## Exercise tasks
1) According to the Choijin Lama Temple text, in what year was the temple rebuilt after burning down?
2) Extend the Choijin Lama Temple text, starting after its final sentence.

## Extract provided
The Choijin Lama Temple is a representative example of 19th- to 20th-century architecture. The temple has been damaged by various development pressures and the effect of a harsh continental climate. This study digitalized the entire temple site using three-dimensional scanning to establish the basic data of conservational management and monitoring for spatial changes. A terrestrial laser scanning model of the temple was completed, which showed low registering error vectors (3.73 mm average) and dense point distances. Unmanned aerial vehicle (UAV) photogrammetry was also applied to verify its applicability to the spatial and environmental monitoring of the temple. The results showed that the overall point density of the UAV photogrammetry model is similar within a 10 mm resolution. The relatively low RMSE of UAV photogrammetry from the ground to the uppermost roof indicates the high applicability of integrating it with the terrestrial laser scanning model. The digital documentation of the Choijin Lama Temple is expected to have a great ripple effect on the documentation, conservation, and utilization of Mongolian cultural heritage sites.

1. INTRODUCTION

In 2014, the National Research Institute of Cultural Heritage of Korea and the Mongolian Cultural Heritage Center discussed a joint documentation project of architectural heritages. The Korea–Mongolia Cultural Heritage Documentation Project began in 2015 with the two countries signing a memorandum of understanding to collaborate on making an engineering plan and performing a three-dimensional (3D) measurement of ancient architectural heritages (National Research Institute of Cultural Heritage, 2019). The Mongolian architectural heritages, which completed the documentation project in 2015, 2016, and 2017, are the Uuld Beisin Khuree Temple, Unstiin Khiid Temple, and Zayiin Khuree Temple, respectively.

The fourth architectural heritage site of the Korean–Mongolian joint documentation project is the Choijin Lama Temple located in Ulaanbaatar, which has been designated by the Mongolian government as a national cultural heritage. The temple was constructed in 1903 but consumed to the ground during the same year. The original form of the temple has been maintained after its rebuilding in 1908. Although not considered as one of the oldest examples of Mongolian architecture, the temple retains great historical and cultural significance as a representative example of 19th- to 20th-century architecture. Similar to most cultural heritages exposed to outside conditions, the temple has also been damaged by natural and artificial factors. The temple is particularly under various development pressures because it is situated in the downtown section of Ulaanbaatar and is being deteriorated by environmental changes resulting from the harsh continental climate zone. Accordingly, digital documentation is very important in conserving and maintaining the value of the Choijin Lama Temple (Kioussi et al., 2013; Wilson et al., 2018; Campiani et al., 2019; Jo and Hong, 2019; Dalkılıç and Nabikoğlu, 2020).

The important considerations for the digital documentation of a temple site are its entire space and the architectural styles of wooden buildings, particularly the arrangement of each wooden building, modern environment of the temple’s surroundings, and complex brackets of the main temple. Considering these factors, to obtain the raw 3D original data of the Choijin Lama Temple, the details of the main building used as a museum must be precisely recorded at the same time as collecting spatial information about the overall site, including the arrangement of historical structures, based on absolute coordinates.

Records for locating described items
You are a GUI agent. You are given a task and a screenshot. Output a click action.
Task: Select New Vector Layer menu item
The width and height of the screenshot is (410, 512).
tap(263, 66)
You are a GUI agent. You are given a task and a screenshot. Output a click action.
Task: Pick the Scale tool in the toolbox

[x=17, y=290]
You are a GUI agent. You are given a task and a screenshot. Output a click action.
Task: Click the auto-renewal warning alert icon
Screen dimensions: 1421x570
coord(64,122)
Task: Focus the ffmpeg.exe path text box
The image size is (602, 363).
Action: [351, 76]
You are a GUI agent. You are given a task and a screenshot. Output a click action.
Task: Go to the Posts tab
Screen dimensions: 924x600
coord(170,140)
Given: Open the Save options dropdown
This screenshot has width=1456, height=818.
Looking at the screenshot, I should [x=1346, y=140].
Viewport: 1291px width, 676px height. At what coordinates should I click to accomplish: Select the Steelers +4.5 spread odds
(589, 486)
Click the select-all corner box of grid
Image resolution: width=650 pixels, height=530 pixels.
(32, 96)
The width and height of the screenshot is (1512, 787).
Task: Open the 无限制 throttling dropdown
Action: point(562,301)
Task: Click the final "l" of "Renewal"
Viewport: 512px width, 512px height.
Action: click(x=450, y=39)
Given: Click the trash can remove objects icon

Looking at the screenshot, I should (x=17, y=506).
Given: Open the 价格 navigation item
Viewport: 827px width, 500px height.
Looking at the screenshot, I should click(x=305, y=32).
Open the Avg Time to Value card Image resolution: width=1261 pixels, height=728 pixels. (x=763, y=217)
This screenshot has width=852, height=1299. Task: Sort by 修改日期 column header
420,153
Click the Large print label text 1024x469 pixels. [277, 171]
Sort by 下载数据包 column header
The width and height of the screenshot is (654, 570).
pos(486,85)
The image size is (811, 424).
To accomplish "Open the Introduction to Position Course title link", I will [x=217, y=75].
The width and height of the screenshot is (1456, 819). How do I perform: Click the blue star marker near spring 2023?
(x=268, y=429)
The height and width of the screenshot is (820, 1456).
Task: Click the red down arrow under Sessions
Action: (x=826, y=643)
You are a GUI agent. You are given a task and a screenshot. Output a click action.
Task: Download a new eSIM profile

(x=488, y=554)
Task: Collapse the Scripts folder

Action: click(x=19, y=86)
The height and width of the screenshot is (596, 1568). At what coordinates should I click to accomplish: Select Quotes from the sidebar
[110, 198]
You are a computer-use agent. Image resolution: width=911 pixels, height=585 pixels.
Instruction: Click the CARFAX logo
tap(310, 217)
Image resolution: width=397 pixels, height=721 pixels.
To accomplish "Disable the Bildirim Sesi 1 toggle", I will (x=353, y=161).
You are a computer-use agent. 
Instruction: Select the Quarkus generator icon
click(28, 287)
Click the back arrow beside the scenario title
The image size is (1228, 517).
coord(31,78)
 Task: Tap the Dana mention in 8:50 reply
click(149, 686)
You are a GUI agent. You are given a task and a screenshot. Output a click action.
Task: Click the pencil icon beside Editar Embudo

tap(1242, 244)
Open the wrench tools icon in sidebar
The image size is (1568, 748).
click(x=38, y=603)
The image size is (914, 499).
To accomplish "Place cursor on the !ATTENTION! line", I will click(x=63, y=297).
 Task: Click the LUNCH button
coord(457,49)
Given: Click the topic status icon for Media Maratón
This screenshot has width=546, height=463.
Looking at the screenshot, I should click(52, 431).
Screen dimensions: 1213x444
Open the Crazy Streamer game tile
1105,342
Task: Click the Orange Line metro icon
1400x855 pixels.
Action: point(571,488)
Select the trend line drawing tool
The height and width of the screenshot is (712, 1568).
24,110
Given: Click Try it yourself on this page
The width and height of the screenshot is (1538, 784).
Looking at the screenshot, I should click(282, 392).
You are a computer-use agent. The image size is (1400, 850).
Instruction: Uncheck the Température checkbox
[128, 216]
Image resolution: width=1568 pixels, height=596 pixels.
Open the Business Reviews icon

## Results by task
1) 1908

2)
The 2015-2017 documentation projects focused on the 3D scanning of a single building. In contrast, this study digitalized the temple’s entire area. Documenting the entire area, including wooden buildings, using digital technologies establishes the basic data for conservational management. Additionally, valuable monitoring data for comparing the changes in spatial arrangement and surroundings are expected to be obtained.

2. MATERIALS AND METHOD

The Choijin Lama Temple was built in 1904-1908 by Bogd Khan, the last theocrat ruler of Mongolia, for his brother, the State Oracle Lama Luvsankhaidav. The temple was shut down in 1938 and turned into a museum in 1942 and is still being used as a museum. All heritages in the temple site, except the brick wall with sculpted reliefs at the front, are composed of wooden buildings (National Research Institute of Cultural Heritage, 2019). Situated in the downtown section of Ulaanbaatar, the Choijin Lama Temple is conveniently located for visitors; however, this central location is also a serious cause of concern for the temple’s safety. The temple complex is towered over by skyscrapers and dangerously closely neighbored by parking lots (Figure 1a). Moreover, the wall, especially in the area around the Yadam building, is already heavily damaged. These issues must be addressed through continuous efforts to improve the temple’s outdoor environment.

Figure 1.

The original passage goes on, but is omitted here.